Banks negotiate their balancing act with aplomb
ONCE upon a time, before the global financial crisis, Australian banks relied on the euromarket to fund most of the shortfall created by Australia's lending boom. No one was the wiser.
But then the GFC hit and in the aftermath the European Union hit the skids and the Australian banks had to look elsewhere for funding, in particular the US.
The theory goes that the Australian housing market boom was funded by bank access to lots of cheap offshore debt. With that cheap debt gone, the Australian housing market was supposed to go into terminal decline.
But a funny thing has happened.
The big Aussie banks were able to resume their borrowing in European markets, particularly in the second half of last year and at steadily improving rates to boot.
According to data supplied by ADCM Services, euromarket borrowings by the Aussie banks amounted to the equivalent of $59.4 billion last year - a new record. All this against a backdrop of the eurozone unemployment rate hitting 11.8 per cent and real GDP contracting 0.4 per cent.
The major banks' AA- credit rating and Australia's strong economy meant that the big Aussie banks were able to keep borrowing - their paper was seen as a safe investment.
More recently all-up funding costs of wholesale debt have fallen below 100 basis points compared with 150 basis points for most of last year.
The market is now expecting the big Aussie banks to hold their net interest margins flat in the first half of 2013 - a remarkable achievement against a backdrop of a decline of about 10 basis points a year and the turmoil of recent years.
In other words, the banks have been able to use their market power in the domestic market to pass on some of the pain. They have held back rate cuts, toned down mortgage discounting and upped margins for the perennial whipping boy - the SME (small and medium-sized businesses) sector.
All the funding indicators are going the right way for the big banks. None of this is to suggest that banking stocks are cheap - only to justify the 30 per cent rise in banking stocks over the past eight months.

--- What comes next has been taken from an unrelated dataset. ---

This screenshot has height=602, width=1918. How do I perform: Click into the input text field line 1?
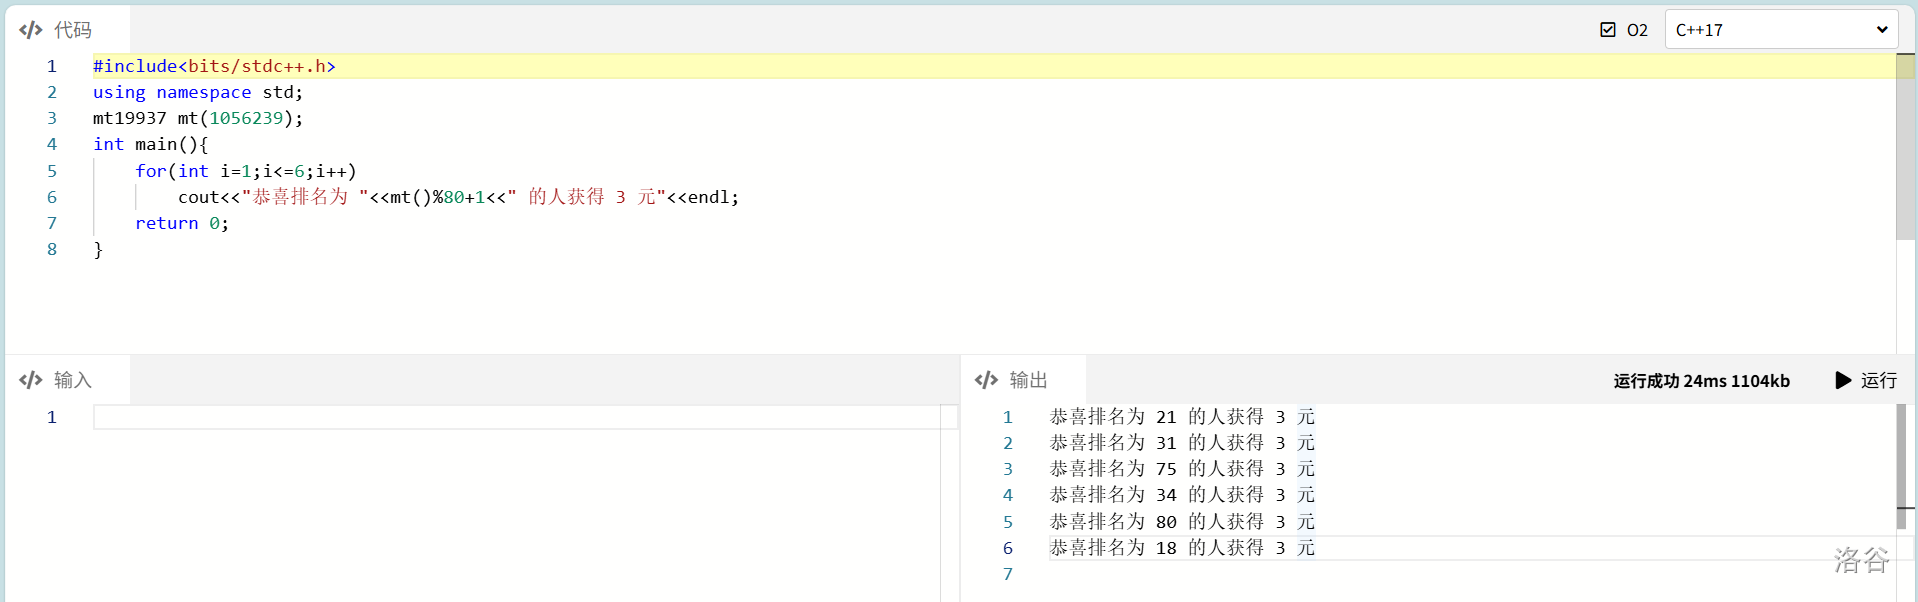[x=516, y=417]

It's still important because as long as the big banks can keep raising money offshore, there is a chance Australia's economic dream run can continue.
The easing of offshore credit markets has come just in time.
Equities managers are reporting the first discretionary flows from retail customers. With equity markets back in bull-run mentality, mums and dads are pulling cash out of low-return term deposits to jump back into the stockmarket.
Domestic deposits now make up about 55 per cent of total bank funding, compared with less than 40 per cent before the GFC, but don't expect it to keep rising.
All that sticky deposit funding the banks had built up in the aftermath of the GFC might turn out to be anything but.
Banks are inherently unstable entities if only because they borrow money for shorter durations than they lend.
Despite a higher reliance on deposit funding, Australian banks still have the highest proportion of wholesale funding of comparable foreign countries. This makes them more susceptible than most to a repeat of any global funding crisis.
But for the time being all the signs are good for the once-neglected liability side of Australian bank's balance sheets. And that is good news for the entire Australian economy, including our stockmarket.